Rendered instrument (quickq render)¶
A narrative document for non-technical audiences: IRB reviewers, principal investigators, non-technical research leads, or anyone who needs to understand and approve the instrument without reading YAML or SQL.
quickq render study.db 1 --output instrument.md
# PDF — for IRB submissions, archiving, or sharing with non-technical collaborators
# Requires: pip install quickq[pdf]
quickq render study.db 1 --format pdf --output instrument.pdf
See Example: PHQ-9 Rendered Instrument for a complete example of the output with skip logic and a scoring appendix.
The Gout Check-In Rendered Instrument covers 9 of the 12 supported types in a single instrument: date, datetime, multiple_choice, grid, slider, ranked, boolean, numeric, and text. It is the reference to use when authoring or reviewing instruments that use any of these types.

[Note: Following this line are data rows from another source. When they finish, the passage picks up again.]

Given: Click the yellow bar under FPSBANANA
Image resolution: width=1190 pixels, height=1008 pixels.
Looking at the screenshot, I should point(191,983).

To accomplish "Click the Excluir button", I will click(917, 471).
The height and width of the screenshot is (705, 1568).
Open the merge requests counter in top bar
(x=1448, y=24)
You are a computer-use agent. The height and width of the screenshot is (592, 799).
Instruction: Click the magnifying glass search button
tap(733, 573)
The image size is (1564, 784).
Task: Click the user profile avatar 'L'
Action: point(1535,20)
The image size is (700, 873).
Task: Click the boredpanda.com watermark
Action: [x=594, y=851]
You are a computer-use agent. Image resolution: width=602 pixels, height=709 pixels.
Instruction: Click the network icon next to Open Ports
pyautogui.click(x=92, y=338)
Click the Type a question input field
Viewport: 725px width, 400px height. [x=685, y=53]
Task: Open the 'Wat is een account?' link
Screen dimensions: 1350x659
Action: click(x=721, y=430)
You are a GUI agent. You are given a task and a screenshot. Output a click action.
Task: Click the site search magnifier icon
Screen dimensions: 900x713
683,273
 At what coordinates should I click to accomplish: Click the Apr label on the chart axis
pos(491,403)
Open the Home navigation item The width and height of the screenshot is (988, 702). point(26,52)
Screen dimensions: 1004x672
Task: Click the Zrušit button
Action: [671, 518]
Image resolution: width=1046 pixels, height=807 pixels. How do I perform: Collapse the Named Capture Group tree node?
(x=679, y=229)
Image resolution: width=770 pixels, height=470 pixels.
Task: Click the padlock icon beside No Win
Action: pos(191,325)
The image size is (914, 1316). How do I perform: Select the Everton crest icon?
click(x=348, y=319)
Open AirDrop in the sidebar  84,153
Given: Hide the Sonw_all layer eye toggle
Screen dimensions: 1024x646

The PRAPARE Data Dictionary shows what quickq data-dict produces for a mixed-type instrument: 21 questions across six types (single_choice, boolean, numeric, text, likert, sata_other), all LOINC-mapped. It is a useful reference for understanding how different question types appear in the table and what the Type and Valid Values columns look like across a real social determinants screener.
Output structure:
- Instrument metadata (name, version, canonical URL)
- Sections and questions in display order
- Each question: text,
link_id, type, concept code, response options - Skip conditions in plain English (
Show when: phq9.1 ≠ 0 or phq9.2 ≠ 0) - Scoring appendix: formula, contributing items, severity category thresholds
IRB submissions. Attach the rendered output as the instrument specification exhibit. It shows exactly what participants will be asked, including conditional questions and their trigger conditions, in a form any reviewer can read.
PI or research lead approval. A non-technical collaborator can review and sign off on the instrument before collection begins. The rendered document is the instrument — not a summary of it.
Methods sections and preregistrations. The scoring appendix is authoritative: it comes from the same definition that drives quickq refresh, so the thresholds in your paper match the thresholds applied to your data.
Protocol versioning. Commit the rendered output alongside the YAML. The diff between two versions shows exactly what changed — question wording, a new option, a revised skip condition — in a format any collaborator can review.